The devs switch underlying databases for SparkFun.com and somehow, miraculously, the sky stays put firmly up above.
Back in August we pushed out a big change to the entire SparkFun.com stack. All the good stuff was happening under the hood and by all rights it should have been one of those "transparent" changes - nobody outside of our own dev group would know or care what changed and everything would still work. Meanwhile, said developers would have a cleaner playground on which to play and build.
But as it goes, the one untested thing that did in fact break was our currency converter. In short it made all of our prices look like $0.00 in every currency for the morning, so that was fun.
Well, last night we pulled everything down again. The last time was in preparation for making the leap from MySQL (actually MariaDB) to PostgreSQL, and this one was actually making that leap. If you're reading this then it worked! These words are being piped to you from a Postgres database wherein lies the rest of our many years' worth of data.
->
Last night's order of operations <-
There are plenty of angles on such a transition that could be explored. The fact that we used MySQL's query cache as a speed crutch for years without fully realizing it and having to dive deep into well-formed indexing and materialized views to retain speed with finer control is one. The nightmarish hodge-podge of character encodings that took herculean acrobatics to cram everything into UTF-8 is another. If you've got questions or just want to jaw about database geekery post a comment below; the devs are watching the site like hawks today.
Instead I'm going to avoid the dirty technical details and explore something even dirtier: business politics!

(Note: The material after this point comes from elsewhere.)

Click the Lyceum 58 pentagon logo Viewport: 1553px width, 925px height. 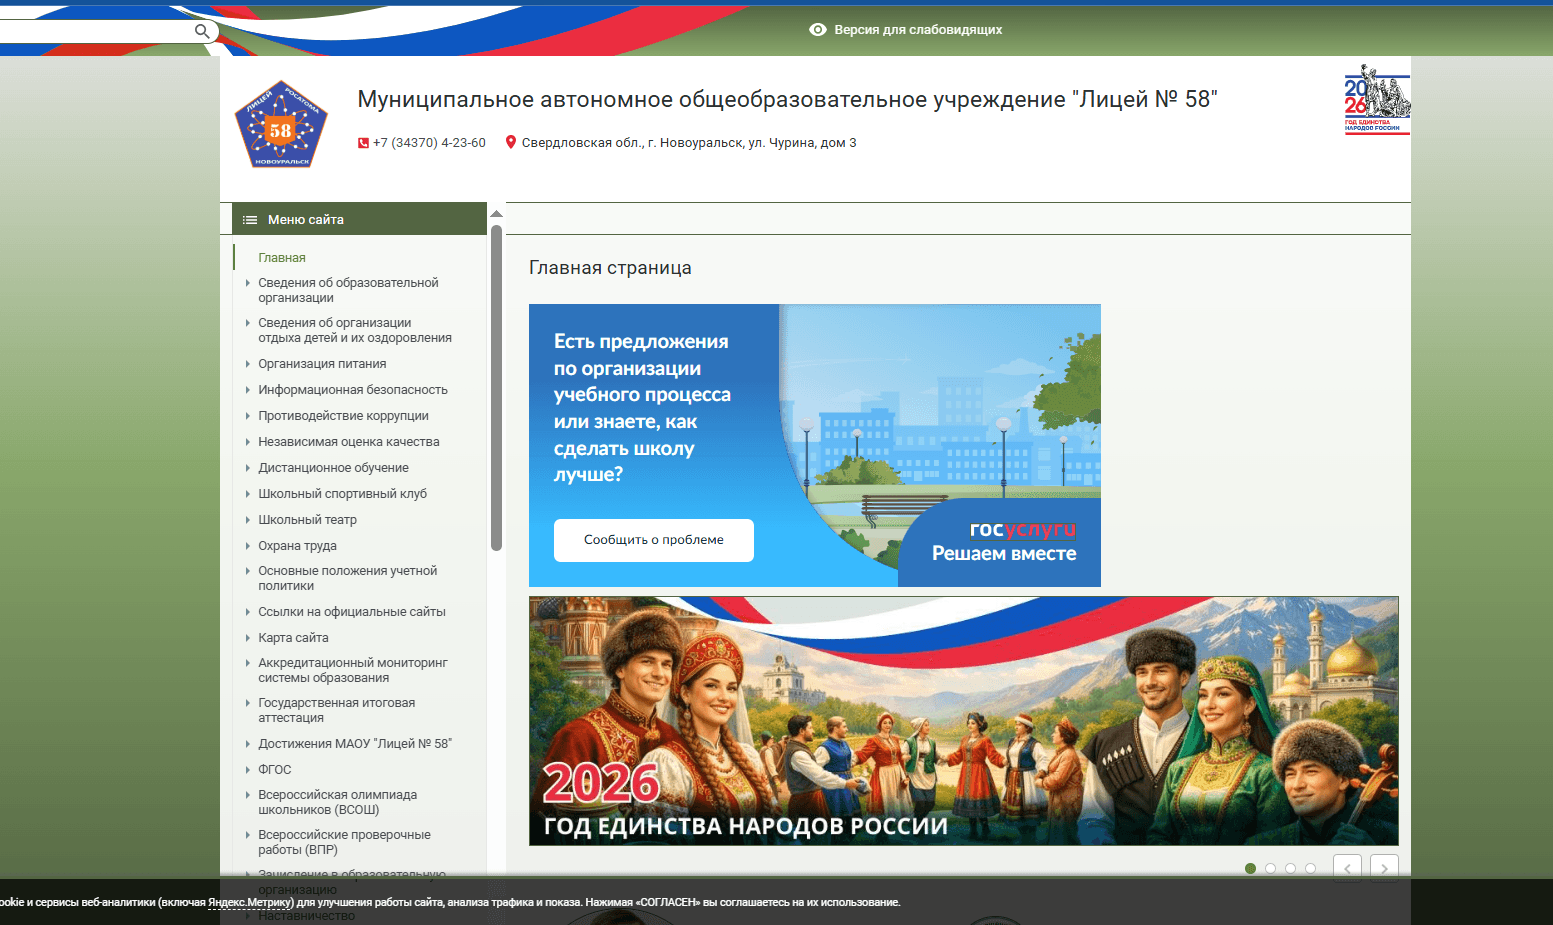click(x=281, y=126)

As mentioned here before, SparkFun.com is really the tip of a much bigger iceberg called Sparkle. Sparkle is an internal website where we hang every tool we need. It does everything but the core accounting. Think about what a business like SparkFun might possibly need to do besides the bookkeeping and you'll begin to get an idea of what Sparkle does. It's what the shippers use to ship almost a thousand orders a day. It's what the production techs use to track the builds of millions of widgets. It's what gets used to manage every product, customer, order, tutorial, blog post, job applicant... we even use it to manage the Dog Tribunal to an extent (that's another blog post entirely).
But Sparkle is woefully incomplete. One big shortcoming is our lack of inventory location (as recounted in this blog post from the beginning of 2013. A lot has happened over the course of the year and Sparkle's grown plenty of new tentacles but inventory location - the notion that Sparkle knows more than just how many of a given thing we have in the whole building - remains the most critically needed feature. We also have lofty plans for how rebuild checkout, push our education site into new territory, and about a centillion other projects screaming for attention.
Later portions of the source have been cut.